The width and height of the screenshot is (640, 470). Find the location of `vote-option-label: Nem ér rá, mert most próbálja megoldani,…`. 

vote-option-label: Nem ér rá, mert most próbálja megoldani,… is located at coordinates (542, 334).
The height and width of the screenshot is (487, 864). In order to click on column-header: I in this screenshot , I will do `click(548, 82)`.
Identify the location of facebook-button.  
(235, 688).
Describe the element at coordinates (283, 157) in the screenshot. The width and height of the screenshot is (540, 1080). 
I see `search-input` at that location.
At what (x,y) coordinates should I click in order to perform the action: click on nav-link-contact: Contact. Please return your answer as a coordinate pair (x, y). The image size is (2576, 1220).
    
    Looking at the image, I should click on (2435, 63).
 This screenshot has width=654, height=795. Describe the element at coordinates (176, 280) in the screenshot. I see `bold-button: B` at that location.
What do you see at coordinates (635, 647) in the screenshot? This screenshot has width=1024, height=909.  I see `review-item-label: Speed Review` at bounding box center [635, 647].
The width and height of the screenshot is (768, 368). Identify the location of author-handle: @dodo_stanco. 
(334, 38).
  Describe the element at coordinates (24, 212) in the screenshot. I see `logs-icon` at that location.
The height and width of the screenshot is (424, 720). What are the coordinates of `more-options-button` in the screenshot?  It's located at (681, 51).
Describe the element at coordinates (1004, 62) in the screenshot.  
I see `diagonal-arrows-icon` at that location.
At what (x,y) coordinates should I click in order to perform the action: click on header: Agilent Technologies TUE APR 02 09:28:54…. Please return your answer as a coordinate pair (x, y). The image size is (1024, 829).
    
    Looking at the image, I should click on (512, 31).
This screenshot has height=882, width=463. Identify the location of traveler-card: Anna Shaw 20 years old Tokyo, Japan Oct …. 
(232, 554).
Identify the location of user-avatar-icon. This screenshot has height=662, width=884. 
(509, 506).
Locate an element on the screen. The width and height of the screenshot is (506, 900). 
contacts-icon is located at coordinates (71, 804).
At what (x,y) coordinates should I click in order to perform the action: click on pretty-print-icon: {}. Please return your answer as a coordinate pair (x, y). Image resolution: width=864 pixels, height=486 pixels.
· · · ·
Copy the records word for word, from the line containing "Identify the location of facebook-button." through the line containing "This screenshot has width=654, height=795.", both included.

Identify the location of facebook-button.  
(235, 688).
Describe the element at coordinates (283, 157) in the screenshot. The width and height of the screenshot is (540, 1080). 
I see `search-input` at that location.
At what (x,y) coordinates should I click in order to perform the action: click on nav-link-contact: Contact. Please return your answer as a coordinate pair (x, y). The image size is (2576, 1220).
    
    Looking at the image, I should click on (2435, 63).
 This screenshot has width=654, height=795. Describe the element at coordinates (176, 280) in the screenshot. I see `bold-button: B` at that location.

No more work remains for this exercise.